Yesterday a reader asked, “Have we put in a base for the VIX above 30?”
My response began as follows:
“I count five separate instances (clusters) of the VIX hitting 40 since 1990. In only one of those (1997) did the VIX not hit 40 again shortly thereafter. For the other four, we saw 5, 7, 13, and 21 subsequent days in which the VIX made it into the 40s again. Given the magnitude of the current difficulties, I would be surprised if we do not see at least one more spike into the 40s.
As for a new floor in the VIX, 30 is on the high side, but not unprecedented. We have had several instances in the past where the VIX spent two full months almost exclusively at 30 or above.”
To elaborate a little, starting in August 1998, during the height of the Long-Term Capital Management crisis, the VIX closed over 30 each day for more than two consecutive months. This feat was matched again four years later in August 2002, following the WorldCom bankruptcy and the ultimate bottoming of the dot com crash.

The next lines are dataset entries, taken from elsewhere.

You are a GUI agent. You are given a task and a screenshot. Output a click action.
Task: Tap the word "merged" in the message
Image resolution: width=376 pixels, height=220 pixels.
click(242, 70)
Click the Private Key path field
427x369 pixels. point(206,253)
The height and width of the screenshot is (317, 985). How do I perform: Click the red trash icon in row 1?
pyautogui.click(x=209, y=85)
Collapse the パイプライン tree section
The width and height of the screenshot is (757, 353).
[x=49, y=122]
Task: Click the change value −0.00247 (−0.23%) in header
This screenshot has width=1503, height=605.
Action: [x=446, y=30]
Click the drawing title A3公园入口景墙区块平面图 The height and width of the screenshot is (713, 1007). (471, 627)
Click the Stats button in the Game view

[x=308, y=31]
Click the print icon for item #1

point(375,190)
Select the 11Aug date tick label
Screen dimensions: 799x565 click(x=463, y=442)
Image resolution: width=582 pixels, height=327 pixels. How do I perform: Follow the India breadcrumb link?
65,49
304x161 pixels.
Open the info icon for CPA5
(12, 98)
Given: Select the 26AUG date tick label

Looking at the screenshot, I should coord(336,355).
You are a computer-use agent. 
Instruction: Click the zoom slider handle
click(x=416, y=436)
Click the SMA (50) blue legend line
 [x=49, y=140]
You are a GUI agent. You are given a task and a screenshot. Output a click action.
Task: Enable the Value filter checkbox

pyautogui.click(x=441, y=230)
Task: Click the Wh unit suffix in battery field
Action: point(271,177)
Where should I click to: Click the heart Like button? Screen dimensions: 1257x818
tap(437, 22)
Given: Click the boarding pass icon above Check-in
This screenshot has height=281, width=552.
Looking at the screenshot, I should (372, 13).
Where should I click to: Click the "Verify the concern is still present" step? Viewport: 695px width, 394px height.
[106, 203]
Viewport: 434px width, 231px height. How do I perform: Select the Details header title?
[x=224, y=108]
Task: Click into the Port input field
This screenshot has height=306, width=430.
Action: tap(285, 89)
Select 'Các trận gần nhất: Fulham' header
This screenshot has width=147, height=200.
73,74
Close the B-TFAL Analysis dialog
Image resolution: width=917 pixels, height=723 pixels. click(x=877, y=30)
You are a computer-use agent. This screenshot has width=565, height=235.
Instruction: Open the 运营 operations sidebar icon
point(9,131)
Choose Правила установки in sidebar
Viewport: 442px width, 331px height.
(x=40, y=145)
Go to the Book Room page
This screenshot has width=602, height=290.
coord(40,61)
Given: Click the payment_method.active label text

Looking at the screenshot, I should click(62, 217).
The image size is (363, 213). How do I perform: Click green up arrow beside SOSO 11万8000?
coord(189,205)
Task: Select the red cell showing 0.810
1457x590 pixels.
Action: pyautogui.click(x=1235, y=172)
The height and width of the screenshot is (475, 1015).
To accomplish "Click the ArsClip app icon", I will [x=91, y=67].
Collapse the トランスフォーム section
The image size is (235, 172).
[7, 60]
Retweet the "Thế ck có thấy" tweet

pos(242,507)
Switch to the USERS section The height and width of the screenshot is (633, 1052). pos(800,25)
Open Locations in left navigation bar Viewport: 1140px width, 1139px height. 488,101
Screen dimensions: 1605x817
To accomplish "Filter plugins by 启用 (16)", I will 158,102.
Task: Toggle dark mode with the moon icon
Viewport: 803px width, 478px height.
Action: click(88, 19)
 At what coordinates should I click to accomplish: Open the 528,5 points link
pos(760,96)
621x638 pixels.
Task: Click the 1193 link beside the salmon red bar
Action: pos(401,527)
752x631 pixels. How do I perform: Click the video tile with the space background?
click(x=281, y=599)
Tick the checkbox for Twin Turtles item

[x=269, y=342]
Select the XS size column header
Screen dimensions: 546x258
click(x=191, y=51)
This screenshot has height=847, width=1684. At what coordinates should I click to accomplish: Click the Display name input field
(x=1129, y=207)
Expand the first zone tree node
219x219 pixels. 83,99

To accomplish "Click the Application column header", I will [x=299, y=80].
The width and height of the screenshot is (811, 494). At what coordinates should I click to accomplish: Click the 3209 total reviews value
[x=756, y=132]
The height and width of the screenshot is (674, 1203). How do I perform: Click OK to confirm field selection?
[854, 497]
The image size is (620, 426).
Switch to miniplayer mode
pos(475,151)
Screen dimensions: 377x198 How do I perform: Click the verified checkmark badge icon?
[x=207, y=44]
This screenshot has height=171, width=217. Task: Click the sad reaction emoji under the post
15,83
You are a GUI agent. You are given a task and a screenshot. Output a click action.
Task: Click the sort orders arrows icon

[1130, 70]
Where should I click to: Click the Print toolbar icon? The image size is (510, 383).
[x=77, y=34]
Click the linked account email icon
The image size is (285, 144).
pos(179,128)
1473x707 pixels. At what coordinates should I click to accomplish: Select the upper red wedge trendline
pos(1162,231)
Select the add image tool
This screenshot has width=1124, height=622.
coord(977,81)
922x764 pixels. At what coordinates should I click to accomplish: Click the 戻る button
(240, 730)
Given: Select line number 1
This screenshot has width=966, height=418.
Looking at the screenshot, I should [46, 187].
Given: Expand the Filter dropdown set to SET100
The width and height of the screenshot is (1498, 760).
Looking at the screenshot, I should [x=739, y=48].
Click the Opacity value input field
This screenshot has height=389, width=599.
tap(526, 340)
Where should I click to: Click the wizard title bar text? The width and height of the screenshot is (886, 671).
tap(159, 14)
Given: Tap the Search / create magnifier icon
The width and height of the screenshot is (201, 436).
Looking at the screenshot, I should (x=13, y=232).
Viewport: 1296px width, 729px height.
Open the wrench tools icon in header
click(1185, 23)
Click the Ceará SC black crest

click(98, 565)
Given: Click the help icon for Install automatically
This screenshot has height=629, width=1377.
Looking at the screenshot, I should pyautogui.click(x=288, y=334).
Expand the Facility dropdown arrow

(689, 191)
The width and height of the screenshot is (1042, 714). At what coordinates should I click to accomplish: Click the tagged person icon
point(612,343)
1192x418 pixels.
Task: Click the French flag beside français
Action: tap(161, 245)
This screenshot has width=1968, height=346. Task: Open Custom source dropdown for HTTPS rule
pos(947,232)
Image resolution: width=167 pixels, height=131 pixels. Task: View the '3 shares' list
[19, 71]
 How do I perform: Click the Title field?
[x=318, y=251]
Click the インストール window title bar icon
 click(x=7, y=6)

For what it is worth, as of last night the VIX has closed above 30 for seven consecutive days. A two month stretch of 30+ VIX closes would take us out to mid-November.
Finally, to complete my response about the possibility of a new floor of 30 for the VIX, I noted:
“On the other hand, if the country can get behind a bailout plan that shows some creativity and potential, then I would not be surprised to see volatility to slip back to the mid-20s shortly thereafter.
...at least until we dive into the housing, jobs, and consumer spending can of worms.”